We agree that we have infrastructure challenges, which is why we have taken the planning steps that we have in terms of two years of fiscal discipline so we can, in fact, put more money into infrastructure. We have a $3 billion infrastructure deficit. We’ve identified and we’re starting to put some very serious money into Stanton and we’ve acknowledged that it needs a midlife retrofit. It was built at a time when the population was a lot lower. That’s going to be a $200 million to $300 million project and we’re on the road to taking care of that. We’re building long-term care facilities. In this budget, we’ve put in millions to better staff some of the existing facilities in Smith, Simpson, I believe, and Yellowknife. We recognize that as well.
Once again, I don’t think we should use the amount of money we spend as the clear comparator. That we’re going to compare ourselves, okay, it’s not 42 but it should be 30.

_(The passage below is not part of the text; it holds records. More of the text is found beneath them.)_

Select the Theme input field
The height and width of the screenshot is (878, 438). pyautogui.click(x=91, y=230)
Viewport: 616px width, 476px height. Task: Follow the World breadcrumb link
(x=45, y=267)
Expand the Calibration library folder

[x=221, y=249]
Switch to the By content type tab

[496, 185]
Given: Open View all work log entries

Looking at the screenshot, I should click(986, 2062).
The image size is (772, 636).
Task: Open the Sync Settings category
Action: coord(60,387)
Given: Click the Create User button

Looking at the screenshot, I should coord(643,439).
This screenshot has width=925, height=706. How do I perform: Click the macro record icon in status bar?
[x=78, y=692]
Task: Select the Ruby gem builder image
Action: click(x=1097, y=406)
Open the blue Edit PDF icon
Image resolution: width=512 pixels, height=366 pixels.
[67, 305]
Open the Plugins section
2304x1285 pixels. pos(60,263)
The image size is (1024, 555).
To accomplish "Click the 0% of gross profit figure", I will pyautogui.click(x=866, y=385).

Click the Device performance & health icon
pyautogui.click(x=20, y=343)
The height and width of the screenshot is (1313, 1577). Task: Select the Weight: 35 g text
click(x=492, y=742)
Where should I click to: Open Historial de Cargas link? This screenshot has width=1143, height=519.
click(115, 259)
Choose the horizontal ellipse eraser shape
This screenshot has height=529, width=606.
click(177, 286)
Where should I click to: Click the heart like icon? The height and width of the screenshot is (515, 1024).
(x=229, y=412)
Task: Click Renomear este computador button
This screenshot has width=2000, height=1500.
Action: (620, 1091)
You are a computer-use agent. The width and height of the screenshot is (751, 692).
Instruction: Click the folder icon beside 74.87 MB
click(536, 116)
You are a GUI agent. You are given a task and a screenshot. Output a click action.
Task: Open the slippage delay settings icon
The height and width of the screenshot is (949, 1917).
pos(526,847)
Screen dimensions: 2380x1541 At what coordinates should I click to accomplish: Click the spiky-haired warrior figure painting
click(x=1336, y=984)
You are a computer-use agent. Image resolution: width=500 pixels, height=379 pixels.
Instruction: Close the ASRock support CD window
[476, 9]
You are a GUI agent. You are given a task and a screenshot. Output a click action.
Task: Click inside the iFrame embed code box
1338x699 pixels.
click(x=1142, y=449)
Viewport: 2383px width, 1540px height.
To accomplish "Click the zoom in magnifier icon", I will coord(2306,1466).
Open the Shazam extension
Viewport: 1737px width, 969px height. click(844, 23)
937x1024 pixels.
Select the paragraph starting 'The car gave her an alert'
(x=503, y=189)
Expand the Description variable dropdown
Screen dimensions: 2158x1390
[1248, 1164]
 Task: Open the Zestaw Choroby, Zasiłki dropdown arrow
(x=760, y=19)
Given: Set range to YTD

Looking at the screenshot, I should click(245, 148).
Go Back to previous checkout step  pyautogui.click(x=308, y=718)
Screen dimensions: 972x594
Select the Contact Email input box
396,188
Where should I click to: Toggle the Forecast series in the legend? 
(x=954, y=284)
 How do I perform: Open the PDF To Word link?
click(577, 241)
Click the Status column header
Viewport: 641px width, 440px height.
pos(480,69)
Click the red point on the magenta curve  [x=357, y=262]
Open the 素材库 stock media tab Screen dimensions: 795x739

I say again that I think we have a level of services in this territory that are without equal in this country. We have to compare what you are getting for the money we spend. When you combine all the things we put money into to assist people, I think that’s the test we have to look at. It’s too simplistic to say Ontario spends this much on health care, we have to spend something like that or, for some reason, we’re not doing enough even though we have the best seniors benefits in the country, we have some of the best student financial assistance in the country, the best pharmacare, the best medical travel, we have midwifery as an insured service that is going to grow now to other parts of the territory. Most other jurisdictions don’t even have that as a service. I think we have to be very careful how we move on this. We can do this if that’s the will of this Legislature, but we have to be prepared to make those trade-offs as we do that.
We do have nurses. One of the challenges is to get all the grads to want to work someplace other than Yellowknife, and come up with a training program that allows new grads to be given another component to allow them to be able to go into a community as a nurse in charge.